This is false. Bridges are large and have failure cases that managers and government officials understand.

Software is invisible and has failure cases that are completely incomprehensible.

Hiring a bridge designer from another country who is really keen on avoiding the background check will raise some eyebrows.

Hiring a nearly anonymous software engineer from who knows where is business as usual for many large companies.

Bridges have pretty limited use cases. There really isn't that many places to hide if your banned.

Software is in everything. Software is used by everyone. Right now it's big enough that people can make it through an entire career without actually knowing how to program (just make sure you move jobs every few years). It's only going to get bigger. Losing a license just means that it's time to job hop again. Maybe shift gears and become a process consultant. Losing a license in software is not a deterrent.

> something is better than nothing

We have a lot techniques to evaluate what a good way is to build a bridge. Right now with software the best thing we have is code smells. It just smells bad to me. We have no ability to objectively encode what makes code good or bad. We just "know it when we see it". Something can most definitely be MUCH worse than nothing.



> This is false. Bridges are large and have failure cases that managers and government officials understand.

They only think they understand.

> Software is invisible and has failure cases that are completely incomprehensible.

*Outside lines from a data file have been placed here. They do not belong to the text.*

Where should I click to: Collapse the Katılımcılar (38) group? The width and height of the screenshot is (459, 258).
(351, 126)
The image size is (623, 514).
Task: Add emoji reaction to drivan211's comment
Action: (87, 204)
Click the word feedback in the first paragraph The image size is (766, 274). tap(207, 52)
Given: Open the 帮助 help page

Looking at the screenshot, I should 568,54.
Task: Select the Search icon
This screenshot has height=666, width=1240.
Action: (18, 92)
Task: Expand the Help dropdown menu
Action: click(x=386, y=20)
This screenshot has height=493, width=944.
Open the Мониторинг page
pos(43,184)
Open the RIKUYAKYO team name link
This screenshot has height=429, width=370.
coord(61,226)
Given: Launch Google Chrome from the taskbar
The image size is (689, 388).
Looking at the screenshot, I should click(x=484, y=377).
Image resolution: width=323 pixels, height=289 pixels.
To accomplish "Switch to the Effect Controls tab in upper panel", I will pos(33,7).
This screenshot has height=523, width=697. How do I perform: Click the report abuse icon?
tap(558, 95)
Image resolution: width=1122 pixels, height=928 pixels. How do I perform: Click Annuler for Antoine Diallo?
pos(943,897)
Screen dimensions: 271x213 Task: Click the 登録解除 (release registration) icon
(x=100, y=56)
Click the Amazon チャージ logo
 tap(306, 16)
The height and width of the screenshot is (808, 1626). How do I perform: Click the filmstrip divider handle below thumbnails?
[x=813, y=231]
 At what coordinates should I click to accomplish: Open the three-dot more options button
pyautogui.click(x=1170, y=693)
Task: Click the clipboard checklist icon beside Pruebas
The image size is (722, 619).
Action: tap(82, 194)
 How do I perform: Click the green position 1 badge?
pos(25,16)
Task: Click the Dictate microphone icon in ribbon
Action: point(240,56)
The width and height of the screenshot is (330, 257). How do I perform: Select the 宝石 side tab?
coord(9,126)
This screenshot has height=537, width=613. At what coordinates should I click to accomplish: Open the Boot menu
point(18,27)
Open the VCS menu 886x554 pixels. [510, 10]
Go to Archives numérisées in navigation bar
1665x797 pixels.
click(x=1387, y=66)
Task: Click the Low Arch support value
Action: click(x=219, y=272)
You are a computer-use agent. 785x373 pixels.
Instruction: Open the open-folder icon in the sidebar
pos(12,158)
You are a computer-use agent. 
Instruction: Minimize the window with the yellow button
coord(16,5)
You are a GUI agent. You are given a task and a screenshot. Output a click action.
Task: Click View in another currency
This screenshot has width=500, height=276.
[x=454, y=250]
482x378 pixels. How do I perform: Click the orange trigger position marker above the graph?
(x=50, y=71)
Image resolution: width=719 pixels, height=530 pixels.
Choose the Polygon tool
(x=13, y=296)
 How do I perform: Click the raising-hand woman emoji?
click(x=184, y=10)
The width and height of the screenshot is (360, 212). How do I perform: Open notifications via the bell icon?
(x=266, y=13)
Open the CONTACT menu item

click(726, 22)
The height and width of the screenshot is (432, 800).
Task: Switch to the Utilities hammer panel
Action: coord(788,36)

Which are becoming increasingly comprehensible with better tooling and data collection.

> Hiring a bridge designer from another country who is really keen on avoiding the background check will raise some eyebrows.

It does in software too; at least with serious companies.

> Hiring a nearly anonymous software engineer from who knows where is business as usual for many large companies.

These typically come through staffing companies because most large companies are awful at hiring technical talent. They have a long-term relationship with the staffing company and expect the staffing company to ensure the competency of the workers. I actually think licensing software developers would put an end to this; as it would give HR departments a relatively high-fidelity signal to sort the professionals from the hobbyists (by far the hardest thing for a non-technical person to do in hiring developers IMO).

> Maybe shift gears and become a process consultant. Losing a license in software is not a deterrent.

"Processes" are rapidly converging into off-the-shelf SaaS products, and the industry is actually starting to slow down quite a bit. Trust me, the Big 4 and similar management consulting firms are in for a world of hurt over the next 5 years as AWS, GCP and Azure start to hone in on the ERP systems and reference process space. Companies today would rather spend $1M and 2 months to implement a non-customized, off-the-shelf solution that can be maintained by cheap offshore resources than spend $30M and 2 years to build something custom that requires a dedicated support and maintenance team. Maybe there's some vendor selection and strategy up front, but all those companies that used to do process consulting just become system integrators (for guess what -- software!)


We have one big thing that shows the code has quality or lacks it. Number and severity of defects. You can normalize it by dividing over number of features supplied.

This data is generally fudged and hidden though by management in closed software products as well as being mislabeled.

And finally, users are not informed on how to report software issues and trained to normalize deviance - ignore problems and apply workaround.